Machine Learning 2 (Naïve Bayes)
Naïve Bayes Algorithm Tuning, Grid Search, Cross Validation, Model Evaluation Metrics, Classification Report, Confusion Matrix and ROC Curve.
Topics: [Naïve Bayes, Hyperparameter Tuning, Machine Learning, Grid Search, Cross Validation, Model Evaluation Metrics, Classification Report, Confusion Matrix, ROC Curve]
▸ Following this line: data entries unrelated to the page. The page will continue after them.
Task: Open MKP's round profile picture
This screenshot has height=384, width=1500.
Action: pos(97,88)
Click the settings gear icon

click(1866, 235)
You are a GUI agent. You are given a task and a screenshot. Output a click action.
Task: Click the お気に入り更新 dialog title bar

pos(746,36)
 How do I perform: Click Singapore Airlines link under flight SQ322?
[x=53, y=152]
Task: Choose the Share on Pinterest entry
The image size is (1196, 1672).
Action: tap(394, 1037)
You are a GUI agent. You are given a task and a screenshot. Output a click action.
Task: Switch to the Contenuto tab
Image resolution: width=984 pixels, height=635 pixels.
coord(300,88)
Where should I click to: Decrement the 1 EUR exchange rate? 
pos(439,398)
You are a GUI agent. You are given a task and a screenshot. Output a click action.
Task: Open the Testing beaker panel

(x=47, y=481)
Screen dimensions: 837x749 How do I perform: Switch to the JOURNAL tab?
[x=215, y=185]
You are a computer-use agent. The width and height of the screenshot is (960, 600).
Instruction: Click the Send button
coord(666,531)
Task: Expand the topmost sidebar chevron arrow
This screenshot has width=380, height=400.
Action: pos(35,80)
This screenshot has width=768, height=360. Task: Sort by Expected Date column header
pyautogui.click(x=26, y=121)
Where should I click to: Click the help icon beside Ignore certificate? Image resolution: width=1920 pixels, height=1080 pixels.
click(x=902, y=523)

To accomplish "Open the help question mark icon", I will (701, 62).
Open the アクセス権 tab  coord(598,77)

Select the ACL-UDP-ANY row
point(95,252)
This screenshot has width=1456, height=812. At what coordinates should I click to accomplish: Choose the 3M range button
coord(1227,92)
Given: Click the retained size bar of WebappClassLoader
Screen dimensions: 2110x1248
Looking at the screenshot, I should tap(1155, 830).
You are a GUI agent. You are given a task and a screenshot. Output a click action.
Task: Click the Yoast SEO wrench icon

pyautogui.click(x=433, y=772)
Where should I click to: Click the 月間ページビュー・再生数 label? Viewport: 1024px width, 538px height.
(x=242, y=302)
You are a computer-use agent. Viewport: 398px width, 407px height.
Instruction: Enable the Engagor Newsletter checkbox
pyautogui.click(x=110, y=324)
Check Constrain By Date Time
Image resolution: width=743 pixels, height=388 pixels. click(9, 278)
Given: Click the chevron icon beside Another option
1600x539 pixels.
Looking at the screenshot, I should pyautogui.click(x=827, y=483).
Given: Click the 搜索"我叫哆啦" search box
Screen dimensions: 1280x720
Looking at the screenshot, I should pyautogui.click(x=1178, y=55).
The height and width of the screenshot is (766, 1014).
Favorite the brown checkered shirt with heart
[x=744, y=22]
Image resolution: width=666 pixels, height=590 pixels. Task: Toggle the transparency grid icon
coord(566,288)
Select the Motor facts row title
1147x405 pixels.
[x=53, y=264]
Here’s the table of contents:
- 1) Import libraries and define functions
- 2) Exploratory Data Analysis (EDA)
- 3) Split and scale data
- 4) Hyperparameter tuning
- 5) Evaluation of optimal model metrics
- 6) Final considerations
- 6.2) Why we did not oversample in face of the imbalanced dataset
1) Import libraries and define functions
1.1) Install libraries
!pip install word2number &> /dev/null
1.2) Import libraries
import re
import nltk
import numpy as np
import pandas as pd
import seaborn as sns
from word2number import w2n
import matplotlib.pyplot as plt
from sklearn.naive_bayes import MultinomialNB
from sklearn.model_selection import cross_validate
from sklearn.model_selection import train_test_split
from sklearn.feature_extraction.text import CountVectorizer
from yellowbrick.classifier import ROCAUC, ConfusionMatrix, ClassificationReport
nltk.download('stopwords')
from nltk.corpus import stopwords
STOPWORDS = set(stopwords.words('english'))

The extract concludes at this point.